Representations of hedonic experience
Finally, the evidence suggests that the subjective hedonic experience of food is encoded in activity in the pleasure system. In humans, the mid-anterior orbitofrontal cortex (mid-OFC) appears to be a key region as demonstrated by a selective-satiety neuroimaging study where activity in this region shows not only a selective decrease in the reward value to the food eaten to satiety (and not to the food not eaten) but also a correlation with pleasantness ratings (Figure 5E) [33]. This result indicates that the reward value of the taste, olfactory and somatosensory components of a food are represented in the orbitofrontal cortex and, therefore, that the subjective pleasantness of food might be represented in this region.

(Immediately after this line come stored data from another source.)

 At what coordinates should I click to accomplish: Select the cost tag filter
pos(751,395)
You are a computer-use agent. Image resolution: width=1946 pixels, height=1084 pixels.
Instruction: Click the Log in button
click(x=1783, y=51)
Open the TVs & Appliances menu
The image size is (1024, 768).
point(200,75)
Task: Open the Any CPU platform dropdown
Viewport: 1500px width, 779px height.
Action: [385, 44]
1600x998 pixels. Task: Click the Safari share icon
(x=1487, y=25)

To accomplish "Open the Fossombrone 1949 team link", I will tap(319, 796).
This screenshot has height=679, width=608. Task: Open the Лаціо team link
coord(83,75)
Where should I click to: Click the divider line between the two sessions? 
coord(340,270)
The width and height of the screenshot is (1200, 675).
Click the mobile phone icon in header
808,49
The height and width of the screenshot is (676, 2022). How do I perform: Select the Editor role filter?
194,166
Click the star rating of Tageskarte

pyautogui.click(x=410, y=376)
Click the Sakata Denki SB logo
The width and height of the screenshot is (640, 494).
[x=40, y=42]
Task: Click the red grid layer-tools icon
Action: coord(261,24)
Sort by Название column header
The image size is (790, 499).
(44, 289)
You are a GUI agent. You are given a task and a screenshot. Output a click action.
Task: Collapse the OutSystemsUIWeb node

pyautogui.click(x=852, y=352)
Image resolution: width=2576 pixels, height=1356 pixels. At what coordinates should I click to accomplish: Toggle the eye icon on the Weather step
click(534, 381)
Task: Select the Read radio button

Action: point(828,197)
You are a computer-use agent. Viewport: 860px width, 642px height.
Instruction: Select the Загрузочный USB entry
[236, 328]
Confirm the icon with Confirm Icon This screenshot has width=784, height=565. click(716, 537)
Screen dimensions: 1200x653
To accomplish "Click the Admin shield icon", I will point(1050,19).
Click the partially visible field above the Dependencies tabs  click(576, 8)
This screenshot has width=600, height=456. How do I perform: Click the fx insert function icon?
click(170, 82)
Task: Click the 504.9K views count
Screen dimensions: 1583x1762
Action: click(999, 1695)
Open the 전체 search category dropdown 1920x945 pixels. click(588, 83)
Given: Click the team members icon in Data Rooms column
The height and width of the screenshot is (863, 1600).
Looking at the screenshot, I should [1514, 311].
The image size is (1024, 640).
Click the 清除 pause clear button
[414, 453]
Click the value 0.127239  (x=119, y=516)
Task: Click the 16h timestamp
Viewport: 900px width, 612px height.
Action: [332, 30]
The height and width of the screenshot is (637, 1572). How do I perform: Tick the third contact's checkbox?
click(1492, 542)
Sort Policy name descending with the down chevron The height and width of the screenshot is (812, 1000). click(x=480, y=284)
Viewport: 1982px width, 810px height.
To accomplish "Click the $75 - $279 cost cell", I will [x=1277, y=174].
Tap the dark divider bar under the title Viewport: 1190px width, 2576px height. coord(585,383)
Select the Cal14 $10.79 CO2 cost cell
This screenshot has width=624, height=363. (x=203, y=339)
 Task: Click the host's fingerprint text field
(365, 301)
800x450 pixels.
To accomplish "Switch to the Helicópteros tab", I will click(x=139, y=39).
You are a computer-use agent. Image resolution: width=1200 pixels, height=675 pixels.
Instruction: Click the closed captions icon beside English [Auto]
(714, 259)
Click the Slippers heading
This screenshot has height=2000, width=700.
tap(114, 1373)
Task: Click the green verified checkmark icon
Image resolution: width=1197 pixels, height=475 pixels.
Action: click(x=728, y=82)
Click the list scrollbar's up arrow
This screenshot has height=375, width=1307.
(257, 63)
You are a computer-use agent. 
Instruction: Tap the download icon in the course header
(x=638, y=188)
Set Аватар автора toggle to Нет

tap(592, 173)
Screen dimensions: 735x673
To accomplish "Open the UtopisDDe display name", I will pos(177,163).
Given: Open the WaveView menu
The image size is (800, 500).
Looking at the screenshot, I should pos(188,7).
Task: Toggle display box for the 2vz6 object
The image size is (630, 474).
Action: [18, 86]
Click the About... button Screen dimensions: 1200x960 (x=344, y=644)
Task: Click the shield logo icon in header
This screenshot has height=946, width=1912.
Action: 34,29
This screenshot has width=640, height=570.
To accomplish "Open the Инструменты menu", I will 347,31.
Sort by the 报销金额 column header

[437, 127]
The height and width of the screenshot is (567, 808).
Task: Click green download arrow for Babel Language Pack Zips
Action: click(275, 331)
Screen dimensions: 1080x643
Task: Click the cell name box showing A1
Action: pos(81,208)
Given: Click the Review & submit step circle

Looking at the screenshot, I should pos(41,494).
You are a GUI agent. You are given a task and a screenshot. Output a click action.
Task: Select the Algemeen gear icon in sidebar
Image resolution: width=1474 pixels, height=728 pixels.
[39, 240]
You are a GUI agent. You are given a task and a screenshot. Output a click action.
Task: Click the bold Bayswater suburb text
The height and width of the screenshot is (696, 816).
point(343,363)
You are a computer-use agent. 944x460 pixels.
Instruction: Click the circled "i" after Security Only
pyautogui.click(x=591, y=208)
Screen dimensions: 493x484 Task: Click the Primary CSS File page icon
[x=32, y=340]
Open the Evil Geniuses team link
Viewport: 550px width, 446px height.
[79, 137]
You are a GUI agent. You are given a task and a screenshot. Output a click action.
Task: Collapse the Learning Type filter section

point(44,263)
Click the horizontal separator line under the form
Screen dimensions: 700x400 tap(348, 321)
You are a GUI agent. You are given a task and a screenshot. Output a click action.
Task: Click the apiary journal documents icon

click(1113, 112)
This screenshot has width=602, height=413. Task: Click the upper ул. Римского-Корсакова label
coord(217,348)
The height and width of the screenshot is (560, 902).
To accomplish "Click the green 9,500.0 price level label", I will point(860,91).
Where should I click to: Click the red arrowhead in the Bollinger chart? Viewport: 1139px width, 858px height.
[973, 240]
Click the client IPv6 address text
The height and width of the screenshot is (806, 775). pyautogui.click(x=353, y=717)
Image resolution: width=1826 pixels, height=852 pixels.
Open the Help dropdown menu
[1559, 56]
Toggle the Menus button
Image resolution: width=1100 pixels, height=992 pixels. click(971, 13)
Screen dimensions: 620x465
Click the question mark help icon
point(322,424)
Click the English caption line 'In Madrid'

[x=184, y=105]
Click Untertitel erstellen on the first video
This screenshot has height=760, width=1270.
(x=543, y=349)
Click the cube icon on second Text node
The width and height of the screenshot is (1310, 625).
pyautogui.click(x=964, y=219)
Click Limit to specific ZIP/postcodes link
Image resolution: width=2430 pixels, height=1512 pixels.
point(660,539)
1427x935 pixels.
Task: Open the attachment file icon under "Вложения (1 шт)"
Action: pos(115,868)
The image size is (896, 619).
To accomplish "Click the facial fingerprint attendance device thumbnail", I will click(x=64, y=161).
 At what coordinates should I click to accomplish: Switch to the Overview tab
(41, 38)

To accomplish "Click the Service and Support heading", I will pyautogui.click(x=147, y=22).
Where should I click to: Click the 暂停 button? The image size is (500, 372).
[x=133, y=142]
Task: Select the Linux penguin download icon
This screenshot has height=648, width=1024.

Other studies have supported this finding, including an experiment investigating true taste synergism, where the intensity of a taste is dramatically enhanced by adding minute doses of another taste. The strong subjective enhancement of the pleasantness of umami taste that occurs when 0.005 M inosine 5′-monophosphate is added to 0.5 M monosodium glutamate (compared to both delivered separately) correlated with increased activity in mid-OFC (Figure 5 F) [72]. Similarly, investigations of the synergistic enhancement of a matched taste and retronasal smell found significant activity in the same mid-OFC region (Figure 5G) [63]. These food-related hedonic findings fit well with evidence coming from the study of other pleasures, including the finding of significant activity in mid-OFC in a study using magnetoencephalography (MEG) with deep brain stimulation to investigate the pleasurable relief from severe chronic pain (Figure 5H) [73].